Print, please, the line that contains "The image size is (672, 639)." and each line after it to the end of the entries, unchanged and with nothing else.
• • • •
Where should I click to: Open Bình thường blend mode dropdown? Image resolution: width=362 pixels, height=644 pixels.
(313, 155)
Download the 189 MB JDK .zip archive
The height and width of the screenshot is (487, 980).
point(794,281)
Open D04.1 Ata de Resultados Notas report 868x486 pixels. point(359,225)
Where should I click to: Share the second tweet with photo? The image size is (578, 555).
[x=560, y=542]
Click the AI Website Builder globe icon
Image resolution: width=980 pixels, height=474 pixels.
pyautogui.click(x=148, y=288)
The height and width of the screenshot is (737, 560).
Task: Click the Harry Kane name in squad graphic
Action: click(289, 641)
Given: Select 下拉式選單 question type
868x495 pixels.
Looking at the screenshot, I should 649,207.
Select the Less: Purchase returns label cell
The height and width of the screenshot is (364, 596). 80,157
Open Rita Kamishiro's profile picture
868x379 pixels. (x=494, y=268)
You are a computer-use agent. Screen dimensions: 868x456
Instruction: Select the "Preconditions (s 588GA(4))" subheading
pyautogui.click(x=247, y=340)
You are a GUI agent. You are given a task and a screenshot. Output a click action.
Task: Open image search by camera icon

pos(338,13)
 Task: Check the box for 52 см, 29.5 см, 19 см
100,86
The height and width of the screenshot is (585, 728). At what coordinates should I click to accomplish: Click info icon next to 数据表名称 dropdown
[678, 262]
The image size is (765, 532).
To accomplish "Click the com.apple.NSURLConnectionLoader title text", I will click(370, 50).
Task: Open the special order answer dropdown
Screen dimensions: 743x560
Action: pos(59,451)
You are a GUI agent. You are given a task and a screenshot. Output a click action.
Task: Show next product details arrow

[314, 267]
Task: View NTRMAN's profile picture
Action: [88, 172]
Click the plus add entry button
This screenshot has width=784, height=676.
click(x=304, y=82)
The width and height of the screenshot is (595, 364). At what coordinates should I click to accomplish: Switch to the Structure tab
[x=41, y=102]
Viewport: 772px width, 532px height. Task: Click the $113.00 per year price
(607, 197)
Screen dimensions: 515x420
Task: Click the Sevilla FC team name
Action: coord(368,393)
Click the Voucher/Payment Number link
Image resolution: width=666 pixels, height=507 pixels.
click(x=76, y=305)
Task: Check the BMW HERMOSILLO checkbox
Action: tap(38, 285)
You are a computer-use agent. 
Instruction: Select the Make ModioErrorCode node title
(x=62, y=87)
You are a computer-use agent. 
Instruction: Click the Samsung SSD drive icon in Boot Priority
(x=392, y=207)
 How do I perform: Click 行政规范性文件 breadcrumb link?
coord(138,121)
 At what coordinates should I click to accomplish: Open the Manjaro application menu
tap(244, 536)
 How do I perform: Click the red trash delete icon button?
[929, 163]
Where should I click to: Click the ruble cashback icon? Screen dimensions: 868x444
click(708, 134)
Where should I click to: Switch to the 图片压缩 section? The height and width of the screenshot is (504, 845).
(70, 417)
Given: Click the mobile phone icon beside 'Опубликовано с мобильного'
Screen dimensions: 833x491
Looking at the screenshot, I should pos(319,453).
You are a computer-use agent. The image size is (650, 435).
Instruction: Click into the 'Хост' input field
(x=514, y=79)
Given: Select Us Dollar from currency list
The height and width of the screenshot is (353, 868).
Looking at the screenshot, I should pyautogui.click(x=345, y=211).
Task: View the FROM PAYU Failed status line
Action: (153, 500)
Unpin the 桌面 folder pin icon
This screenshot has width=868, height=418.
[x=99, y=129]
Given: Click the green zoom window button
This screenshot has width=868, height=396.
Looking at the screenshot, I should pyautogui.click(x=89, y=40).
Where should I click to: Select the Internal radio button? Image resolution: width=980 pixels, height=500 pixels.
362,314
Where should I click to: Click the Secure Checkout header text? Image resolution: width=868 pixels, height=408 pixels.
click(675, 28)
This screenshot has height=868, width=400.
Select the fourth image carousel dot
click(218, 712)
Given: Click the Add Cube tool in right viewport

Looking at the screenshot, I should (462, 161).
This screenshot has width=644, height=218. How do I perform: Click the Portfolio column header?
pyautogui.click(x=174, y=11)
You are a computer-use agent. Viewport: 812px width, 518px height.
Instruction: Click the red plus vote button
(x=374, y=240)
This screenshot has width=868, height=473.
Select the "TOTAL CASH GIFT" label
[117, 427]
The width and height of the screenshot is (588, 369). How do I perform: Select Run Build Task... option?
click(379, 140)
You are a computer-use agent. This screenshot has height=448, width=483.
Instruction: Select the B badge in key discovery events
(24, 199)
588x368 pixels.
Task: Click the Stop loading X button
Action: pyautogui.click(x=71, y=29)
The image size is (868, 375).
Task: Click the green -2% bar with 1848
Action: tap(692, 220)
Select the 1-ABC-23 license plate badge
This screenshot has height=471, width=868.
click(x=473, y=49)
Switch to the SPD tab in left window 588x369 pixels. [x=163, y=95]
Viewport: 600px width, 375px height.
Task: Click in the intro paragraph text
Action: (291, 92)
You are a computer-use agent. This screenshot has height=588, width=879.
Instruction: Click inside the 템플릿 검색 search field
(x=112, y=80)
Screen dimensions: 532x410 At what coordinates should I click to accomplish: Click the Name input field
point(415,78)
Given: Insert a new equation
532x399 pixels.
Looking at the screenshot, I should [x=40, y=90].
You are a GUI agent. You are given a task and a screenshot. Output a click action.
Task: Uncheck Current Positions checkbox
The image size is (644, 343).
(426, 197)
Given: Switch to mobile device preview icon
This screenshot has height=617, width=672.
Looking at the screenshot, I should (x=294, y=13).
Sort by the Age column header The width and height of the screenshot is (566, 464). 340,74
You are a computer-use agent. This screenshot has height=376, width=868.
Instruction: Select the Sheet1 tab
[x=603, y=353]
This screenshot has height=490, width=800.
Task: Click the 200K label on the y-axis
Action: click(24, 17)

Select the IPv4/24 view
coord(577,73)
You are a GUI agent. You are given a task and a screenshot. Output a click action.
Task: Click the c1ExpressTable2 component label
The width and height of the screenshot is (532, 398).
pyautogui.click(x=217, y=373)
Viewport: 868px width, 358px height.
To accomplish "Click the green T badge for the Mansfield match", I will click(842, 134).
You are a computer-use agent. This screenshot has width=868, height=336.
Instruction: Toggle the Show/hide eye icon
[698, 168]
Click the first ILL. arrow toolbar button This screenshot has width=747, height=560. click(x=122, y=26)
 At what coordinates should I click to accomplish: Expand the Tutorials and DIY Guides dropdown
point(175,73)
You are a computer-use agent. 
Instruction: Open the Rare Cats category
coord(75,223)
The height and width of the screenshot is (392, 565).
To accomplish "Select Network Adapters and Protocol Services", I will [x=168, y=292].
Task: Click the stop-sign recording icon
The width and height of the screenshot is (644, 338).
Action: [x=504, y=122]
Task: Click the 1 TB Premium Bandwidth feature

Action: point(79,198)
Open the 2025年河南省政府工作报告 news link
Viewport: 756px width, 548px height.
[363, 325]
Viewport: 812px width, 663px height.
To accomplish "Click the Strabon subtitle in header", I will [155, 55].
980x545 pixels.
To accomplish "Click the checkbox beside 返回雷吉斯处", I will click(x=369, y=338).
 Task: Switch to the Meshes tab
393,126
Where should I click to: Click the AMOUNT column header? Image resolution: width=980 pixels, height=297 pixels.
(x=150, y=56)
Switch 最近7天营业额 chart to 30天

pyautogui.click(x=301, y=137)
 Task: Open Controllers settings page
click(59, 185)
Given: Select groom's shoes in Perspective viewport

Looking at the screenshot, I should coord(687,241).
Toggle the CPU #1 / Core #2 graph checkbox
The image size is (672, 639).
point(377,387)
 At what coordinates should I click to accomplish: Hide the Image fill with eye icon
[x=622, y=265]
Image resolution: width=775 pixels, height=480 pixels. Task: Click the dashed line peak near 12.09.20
• • • •
# Your solution:
The image size is (672, 639).
point(377,387)
 At what coordinates should I click to accomplish: Hide the Image fill with eye icon
[x=622, y=265]
Image resolution: width=775 pixels, height=480 pixels. Task: Click the dashed line peak near 12.09.20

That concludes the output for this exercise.